Die Reisenden hatten meinen Zug bereits verlassen und mit den "überholenden" S-Bahnen ihre Fahrt, wenn auch mit Verspätung, fortgesetzt.

Während ich auf dem nur noch schwach frequentierten Bahnsteig neben meinem Zug, der sich aus eigener Kraft keinen Zentimeter mehr bewegen wollte, verweilte und auf meinen Abschleppdienst wartete, kam der kleine Lichtblick des Tages, der mir wieder ein Lächeln auf die Lippen zaubern sollte und die Laune heben konnte.
Eine junge Mutter betrat mit ihrem kleinen Sohn den Bahnsteig. Vom Steuerwagen aus konnte ich beobachten, wie ihr Sohn an der Lok für ein Foto posierte. Währenddessen konnte ich meine Hilfslok von Heidenau kommend heranfahren sehen. Mit der Leitstelle und dem Fahrdienstleiter war bereits besprochen worden, dass wir den defekten Zug als geschobene Sperrfahrt nach Pirna durchschieben und von dort als Leerfahrt in die Werkstatt überführen werden.

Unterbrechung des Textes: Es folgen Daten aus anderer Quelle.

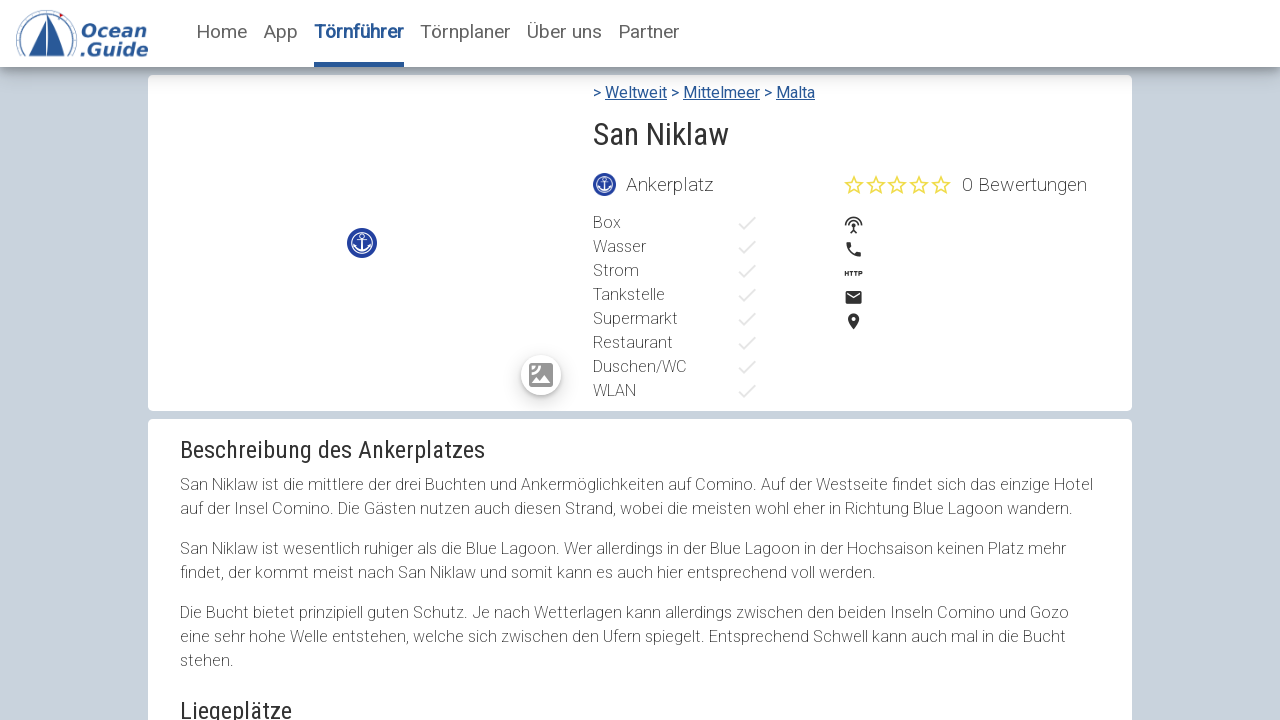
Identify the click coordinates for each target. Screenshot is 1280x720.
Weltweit (636, 92)
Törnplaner (465, 31)
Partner (649, 31)
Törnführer (359, 31)
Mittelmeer (721, 92)
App (280, 31)
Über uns (564, 31)
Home (221, 31)
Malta (795, 92)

Während der Kollege mit der Hilfslok nur noch knapp 100 Meter entfernt am Signal stehend alle notwendigen Informationen vom Fahrdienstleiter fernmündlich am Zugfunk als Befehl diktiert bekam, bemerkte ich, wie die junge Mutter mit ihrem Sohn bereits hinter mir standen. Ich merkte wie etwas an meiner Warnweste ganz vorsichtig zupfte. Es war der kleine Mann, der hinter mir stand und mir einen Kinderschokolade-Riegel entgegenstreckte. "Als kleine Aufmunterung, wenn schon nicht alles nach Plan funktioniert", ließ mich die Mutter mit einem freundlichen Lächeln wissen, während sich ihr Junior schüchtern zu ihr zurückzog. Was denn passiert sei und was wir denn jetzt vorhätten, fragte sie mich. Interessiert hörte ihr Sohn zu, als ich erzählte, dass die Lok vorne, an der sie ein Foto gemacht hatten, nicht mehr fahren wollte. Dass der Kollege mit der zweiten Lok in Kürze an den Steuerwagen heranfahren wird, ich die Hilfslok mit meinem Schadzug kuppeln werde und wir nach einer Überprüfung der Bremse nach Pirna fahren werden.

Kurz später war auch schon die Hilfslok am Zug und gekuppelt. Ein paar letzte Absprachen und der liegengebliebene Zug konnte endlich die Strecke räumen.
Zugegeben, es war das erste Mal, dass ich einen Hilfszug benötigte und es war wiedereinmal Wissen aus dem Regelwerk gefordert, dass so gut wie nie angewendet wird, aber trotzdem sitzen muss und auch gerne in Fortbildungsunterrichten oder am Simulator trainiert wird.